A Associação Portuguesa de Fundição tem como objetivo incentivar o crescimento sustentado do setor de fundição, gerando e participando das ações necessárias de modo a torná-lo forte e estável, promovendo assim, a investigação nas fundições, em parceria com as faculdades de engenharia Portuguesas. Em parceria com o IEFP (Instituto de Emprego e FormaçãoProfissional), gere o CINFU (Centro de Formação Profissional da Indústria de Fundição), com sede no Porto, que promove a formação no setor, seja a nível dos ativos que queiram ingressar na indústria, seja a nível dos próprios ativos das empresas de modo a contribuir para a elevação das qualificações dos ativos do setor.
É, ainda, um importante polo de difusão da indústria de fundição, em todas as suas vertentes, através da organização de eventos, seminários e congressos.

Plano estratégico para o ano 2016
Dentro do plano estratégico da Associação Portuguesa de Fundição para o ano 2016, Filipe Villas-Boas, esclarece que a instituição definiu alguns eixos relevantes.
Pretende-se promover um levantamento da estratégia da indústria de fundição nacional, integrada naquilo que é a fundição europeia e a fundição mundial. “Para assim perceber quais são os desafios, as vertentes, os pontos fortes e fracos desta atividade de modo a ser possível avaliar a médio e longo prazo qual é a tendência futura deste tipo de setor”, revela o nosso interlocutor.
Apostar na disseminação do manual de segurança, anteriormente desenvolvido, através de colóquios e de partilha dessa informação em comissões técnicas de trabalho.
E ainda, um projeto a longo prazo que engloba as questões ambientais “Cabe a Portugal acompanhar aquilo que é a evolução da legislação que poderá vir a afetar ou a influenciar o setor e estar apta a dar o seu contributo no sentido de se saber qual o impacto desta indústria e até que ponto a tecnologia empregue permite cumprir aquilo que é a legislação atual e futura.

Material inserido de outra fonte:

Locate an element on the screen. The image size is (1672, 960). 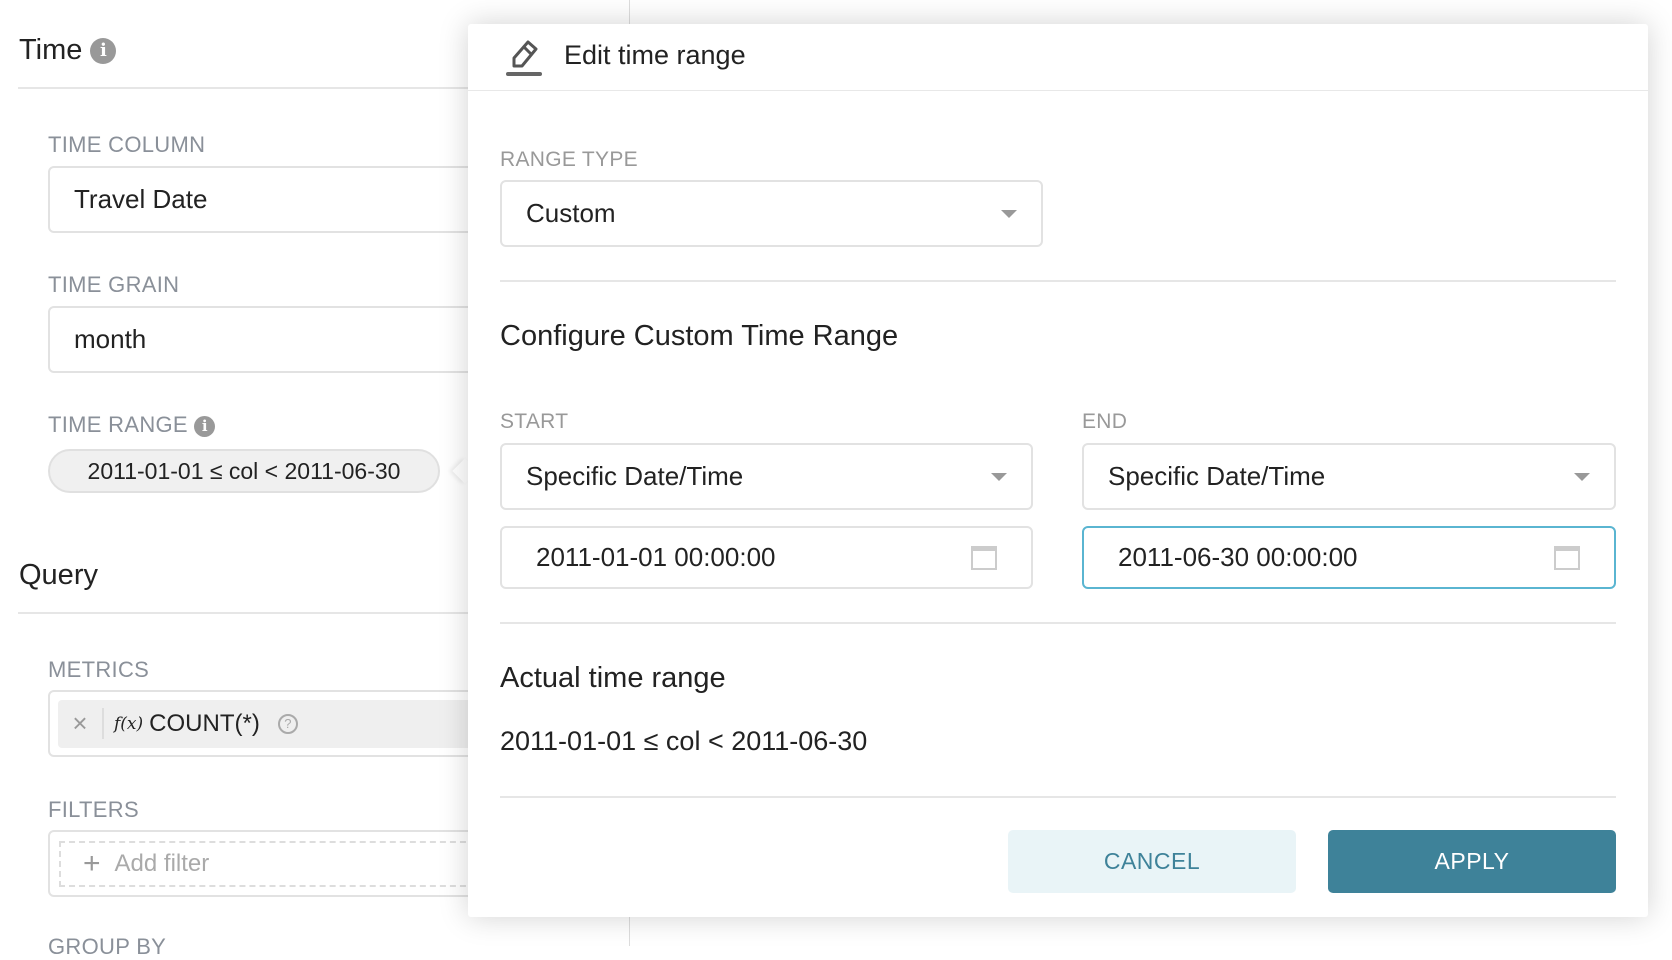
end-date-value: 2011-06-30 00:00:00 is located at coordinates (1238, 557).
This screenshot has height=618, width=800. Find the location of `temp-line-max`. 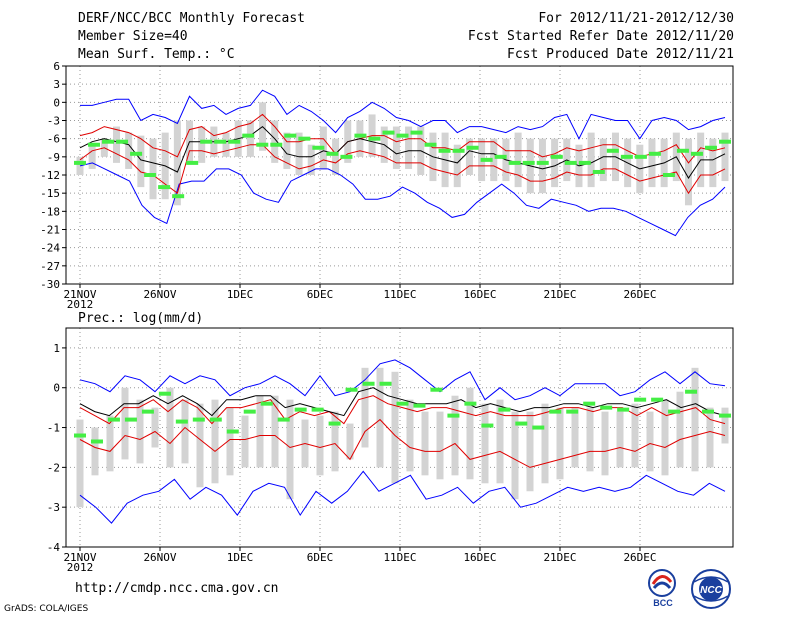

temp-line-max is located at coordinates (403, 114).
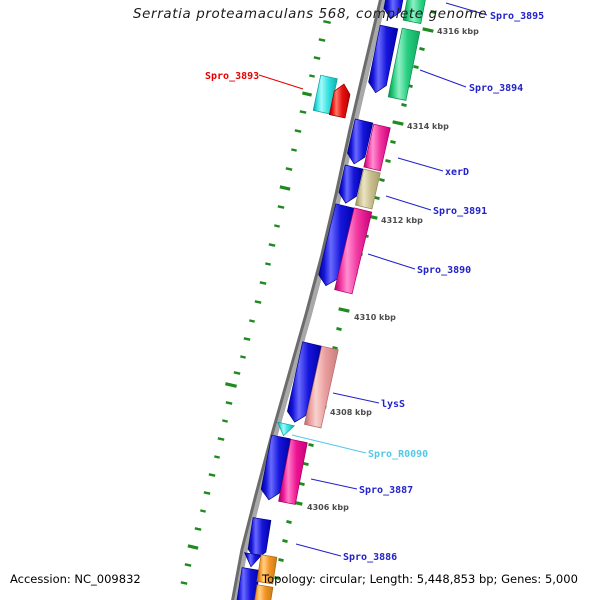  Describe the element at coordinates (444, 270) in the screenshot. I see `gene-label-spro-3890: Spro_3890` at that location.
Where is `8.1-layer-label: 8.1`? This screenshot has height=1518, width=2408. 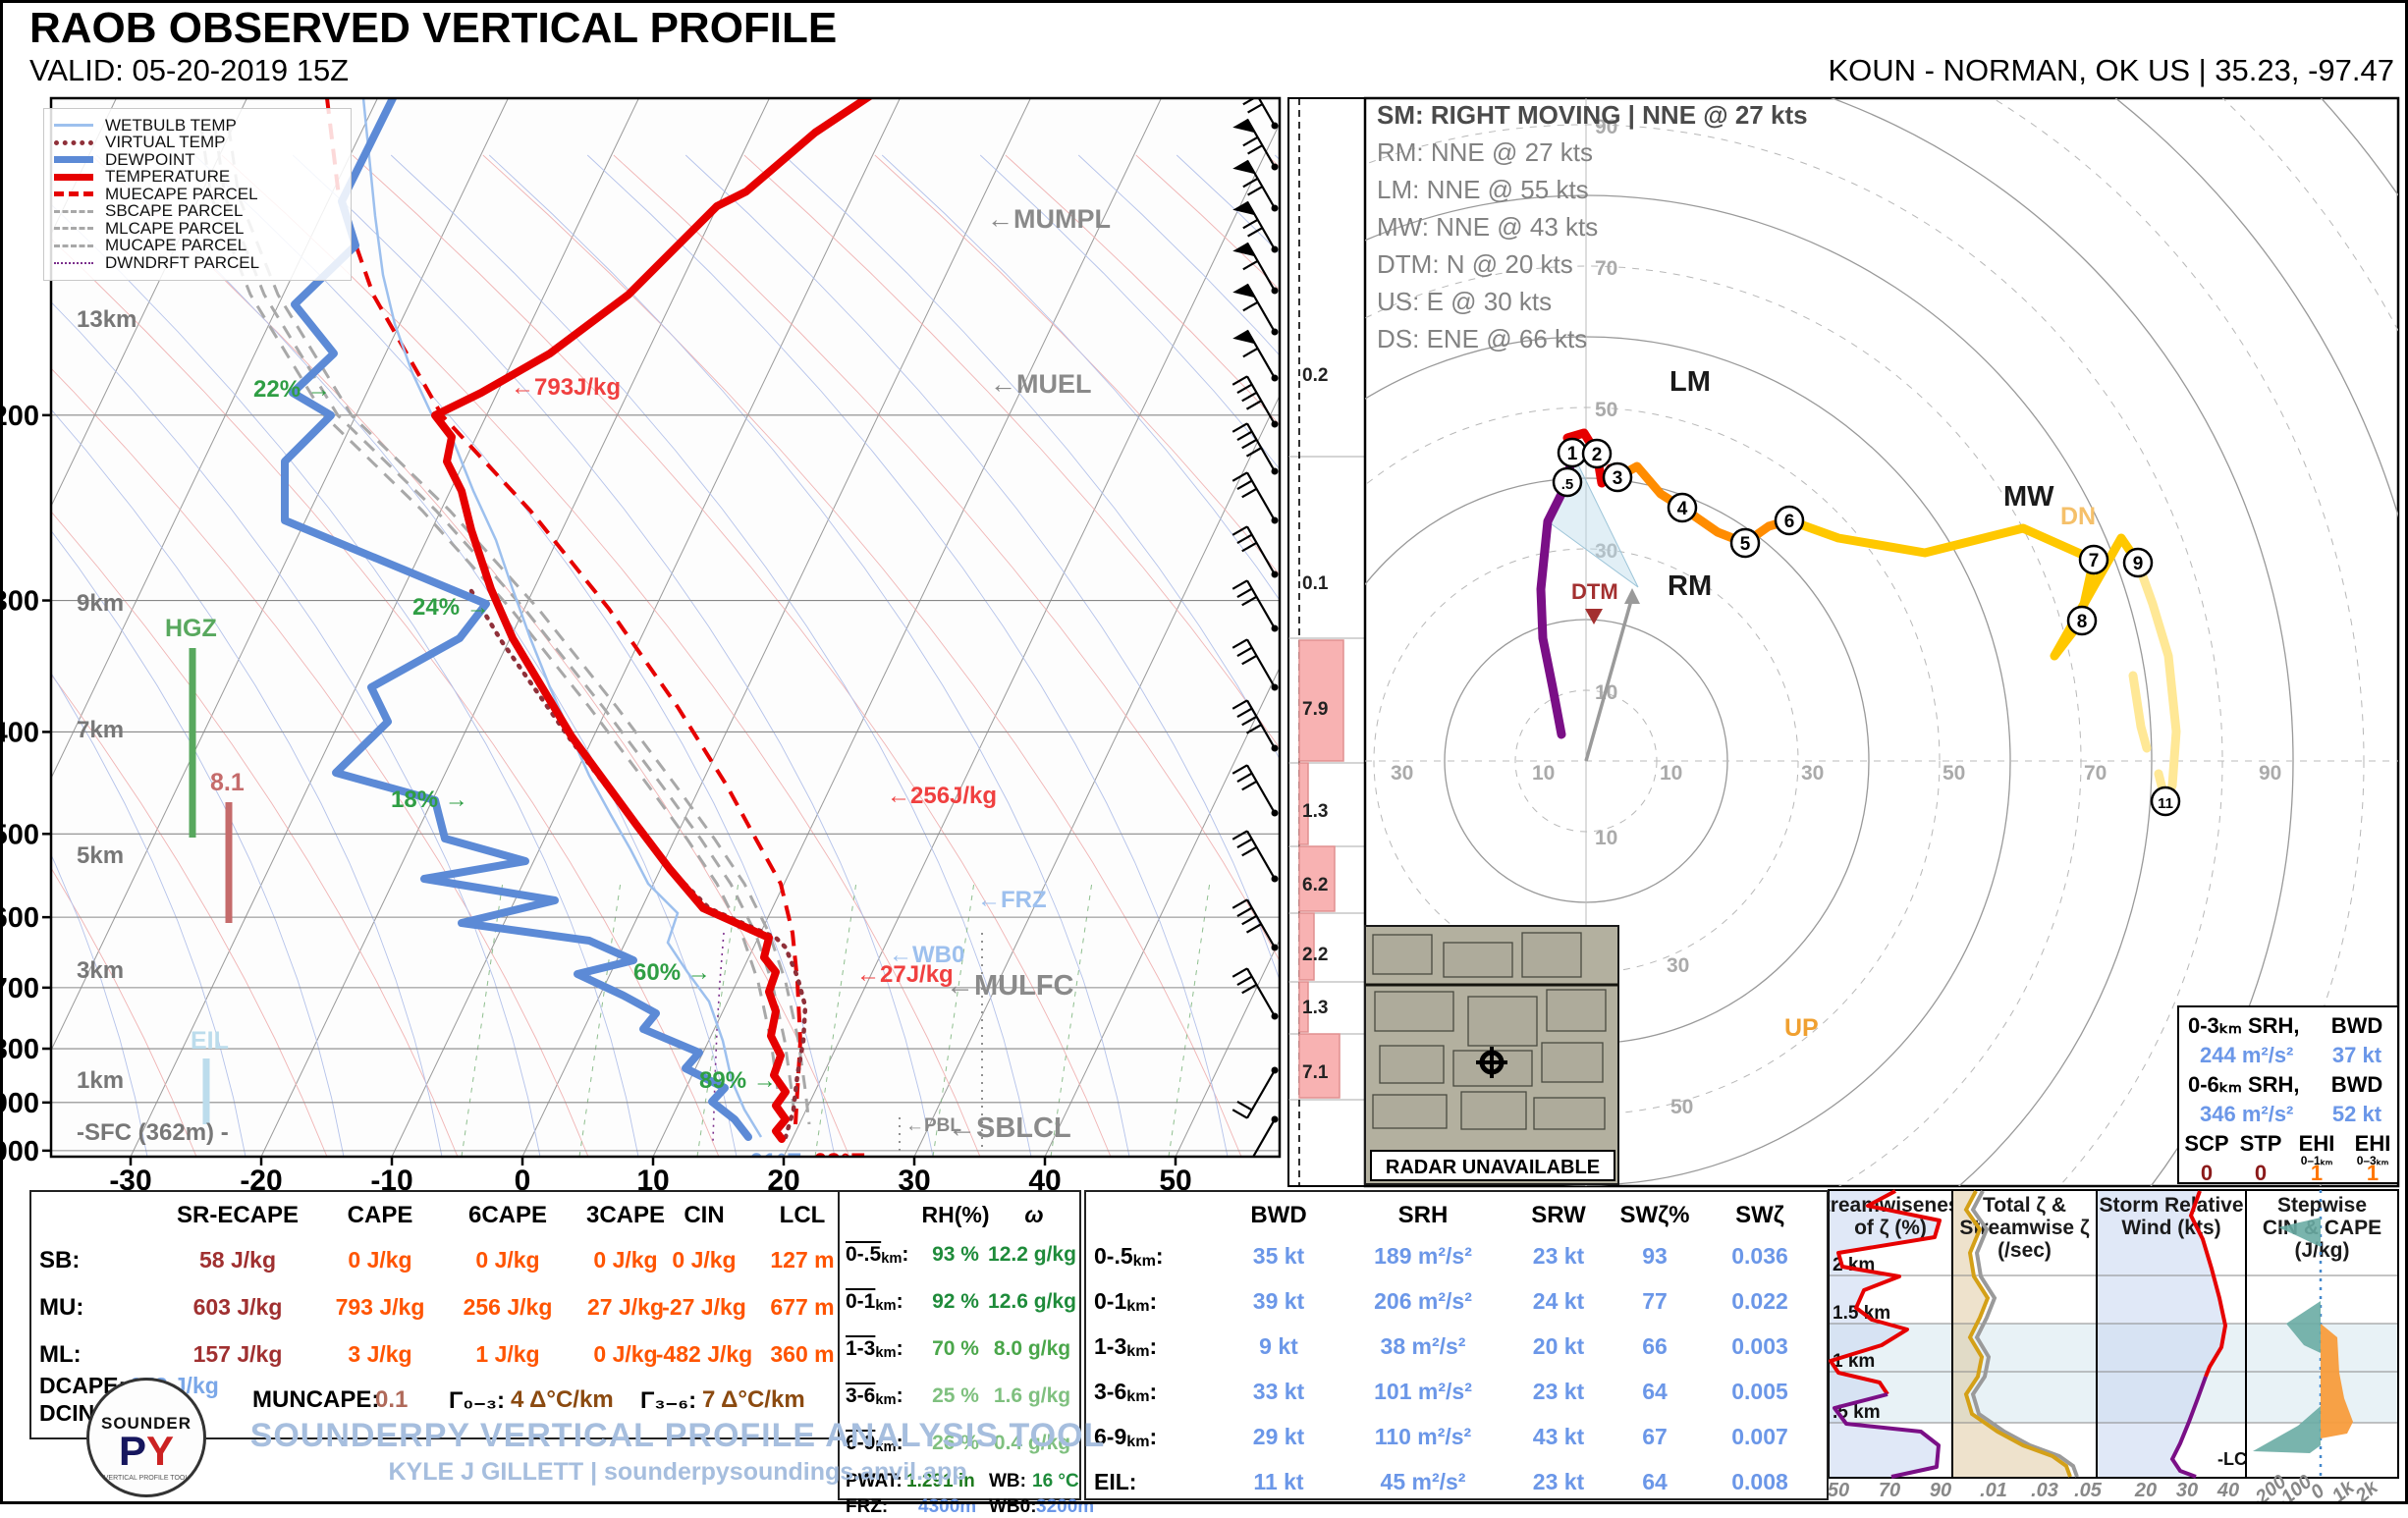
8.1-layer-label: 8.1 is located at coordinates (228, 782).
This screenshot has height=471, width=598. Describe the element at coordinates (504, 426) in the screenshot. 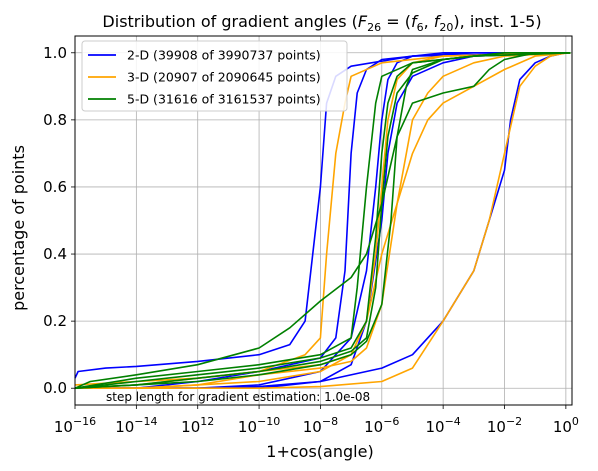

I see `x-tick-label: 10⁻²` at that location.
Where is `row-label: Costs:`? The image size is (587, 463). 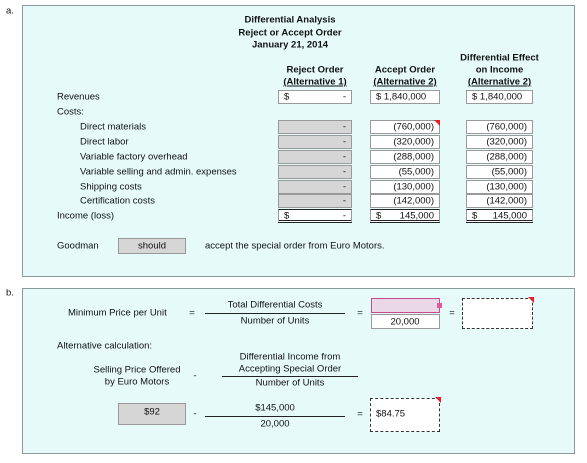 row-label: Costs: is located at coordinates (70, 112).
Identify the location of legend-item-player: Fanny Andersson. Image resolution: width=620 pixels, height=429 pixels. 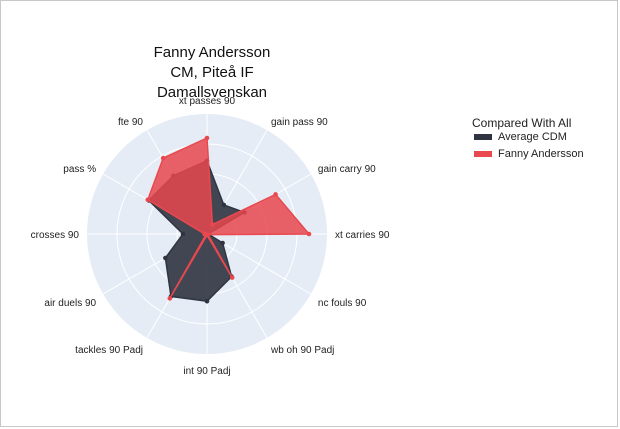
(529, 154).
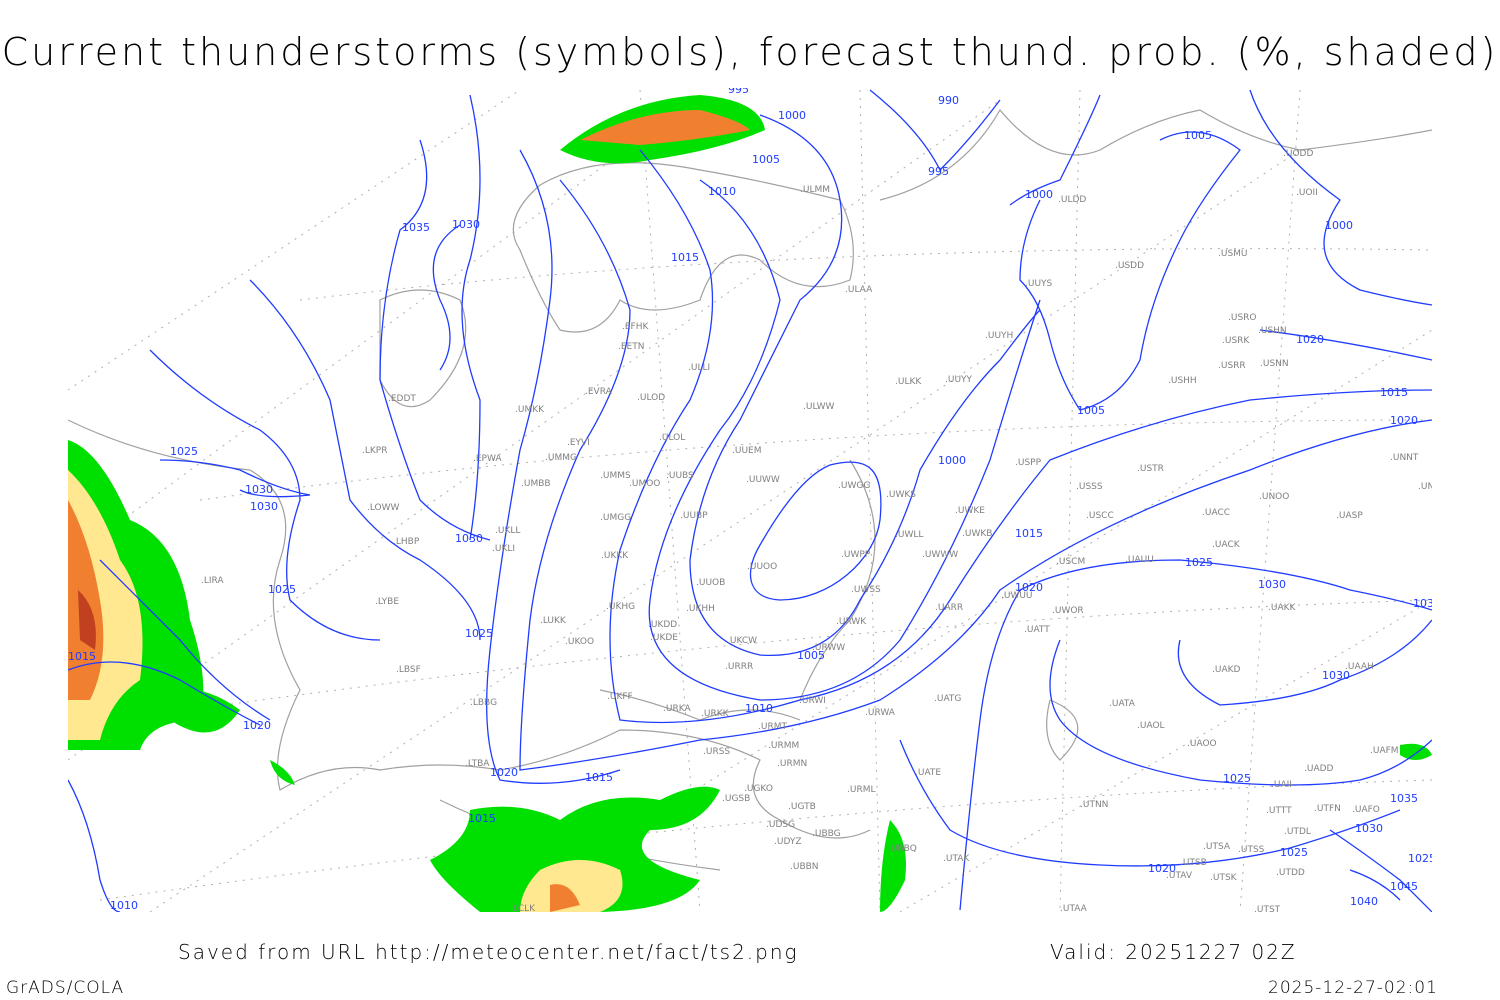 This screenshot has width=1500, height=1000. What do you see at coordinates (952, 460) in the screenshot?
I see `isobar-label: 1000` at bounding box center [952, 460].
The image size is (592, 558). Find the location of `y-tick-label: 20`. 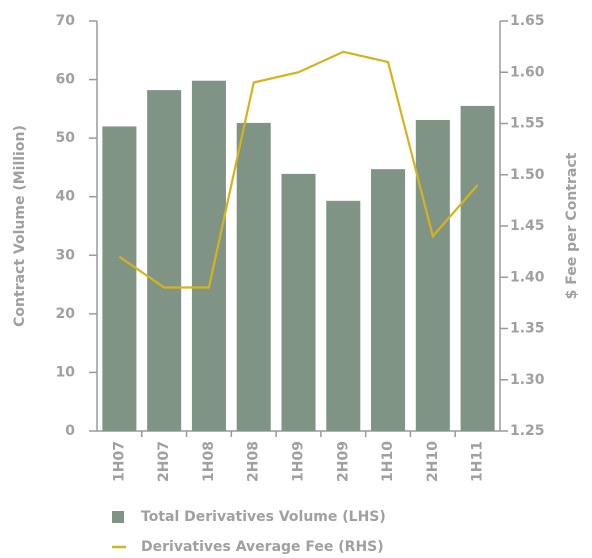

y-tick-label: 20 is located at coordinates (66, 314).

Além disso, a atenção à caracterização, dos produtos que o setor utiliza, produtos em fim de vida, a montante, e, a jusante, os resíduos que produz e que se pretende que possam, por sua vez, ser reutilizados no próprio setor ou noutros processos industriais.
E, por último, a organização do 17º congresso, realizado de dois em dois anos, com duração de dois dias e com elevada participação dos seus associados e não associados ligados ao setor de fundição. “É um congresso com um caráter bastante técnico, mas que também promove a discussão de temas de gestão, de economia e de aspetos estratégicos ligados ao setor a nível europeu e mundial”.

17º Congresso da Associação Portuguesa de Fundição
A Associação Portuguesa de Fundição vai realizar, em Matosinhos, nos dias 11 e 12 de maio, o 17º Congresso Nacional de Fundição.
O certame propõe-se ser um espaço de reunião e de partilha de conhecimentos e troca de ideias entre a comunidade dos fundidores, mas também de fornecedores e especialistas do setor. “É uma ocasião, por excelência, para os técnicos de fundição ouvirem as boas práticas dos processos disponíveis que se praticam noutras empresas”, explica o presidente.
No primeiro dia do evento irão estar presentes convidados de vários continentes, como palestrantes, e pessoas reconhecidas no setor, tais como o secretário – geral do CAEF, na conferência inicial. Já no segundo dia do Congresso, após a sessão de encerramento, na parte de manhã, que contará com a presença do presidente do IAPMEI, será preenchido, na parte de tarde, com visitas a fundições de ferrosos e não ferrosos.